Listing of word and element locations
<<<<
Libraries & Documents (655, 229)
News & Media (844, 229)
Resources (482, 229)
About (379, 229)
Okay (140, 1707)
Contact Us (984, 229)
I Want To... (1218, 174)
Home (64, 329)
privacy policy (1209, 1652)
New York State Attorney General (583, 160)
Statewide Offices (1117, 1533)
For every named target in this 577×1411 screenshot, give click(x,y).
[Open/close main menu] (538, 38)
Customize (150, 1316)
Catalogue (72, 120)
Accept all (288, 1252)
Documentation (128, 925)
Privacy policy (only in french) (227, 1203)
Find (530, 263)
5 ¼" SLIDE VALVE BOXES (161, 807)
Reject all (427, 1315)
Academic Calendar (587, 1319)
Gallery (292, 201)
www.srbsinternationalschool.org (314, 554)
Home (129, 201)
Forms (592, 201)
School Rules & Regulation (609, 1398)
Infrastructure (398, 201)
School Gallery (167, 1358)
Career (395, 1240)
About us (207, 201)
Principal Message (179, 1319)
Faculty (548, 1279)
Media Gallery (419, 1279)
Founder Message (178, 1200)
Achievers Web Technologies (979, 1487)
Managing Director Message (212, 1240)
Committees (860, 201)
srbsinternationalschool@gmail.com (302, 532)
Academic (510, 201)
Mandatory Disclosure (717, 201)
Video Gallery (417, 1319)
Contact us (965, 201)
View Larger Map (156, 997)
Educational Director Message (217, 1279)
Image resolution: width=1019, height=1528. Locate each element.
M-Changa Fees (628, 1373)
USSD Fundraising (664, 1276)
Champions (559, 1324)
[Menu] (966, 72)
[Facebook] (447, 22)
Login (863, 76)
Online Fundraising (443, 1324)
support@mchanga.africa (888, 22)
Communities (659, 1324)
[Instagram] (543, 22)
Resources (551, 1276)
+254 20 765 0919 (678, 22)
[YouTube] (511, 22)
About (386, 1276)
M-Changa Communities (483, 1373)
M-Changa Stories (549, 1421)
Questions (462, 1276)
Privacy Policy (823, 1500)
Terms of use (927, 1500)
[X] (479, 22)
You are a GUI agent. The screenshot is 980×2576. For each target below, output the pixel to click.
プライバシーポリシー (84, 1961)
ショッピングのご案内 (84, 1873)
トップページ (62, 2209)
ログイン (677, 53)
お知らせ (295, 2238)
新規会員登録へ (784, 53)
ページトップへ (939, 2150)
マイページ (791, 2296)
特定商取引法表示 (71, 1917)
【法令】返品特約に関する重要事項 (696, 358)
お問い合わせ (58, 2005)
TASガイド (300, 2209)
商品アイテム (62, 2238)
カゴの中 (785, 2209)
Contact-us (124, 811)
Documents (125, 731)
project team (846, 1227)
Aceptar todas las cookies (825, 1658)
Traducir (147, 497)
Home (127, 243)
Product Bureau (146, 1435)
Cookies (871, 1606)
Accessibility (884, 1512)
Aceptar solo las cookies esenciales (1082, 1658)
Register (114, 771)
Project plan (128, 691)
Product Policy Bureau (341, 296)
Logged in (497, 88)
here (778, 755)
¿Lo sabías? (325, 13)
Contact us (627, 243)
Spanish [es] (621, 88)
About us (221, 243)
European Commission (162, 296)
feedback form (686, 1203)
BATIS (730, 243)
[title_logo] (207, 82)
>>>>
Your objective:
Count the lines in the listing that contain the string "Director" with matching case, and give only the number.

Task response:
2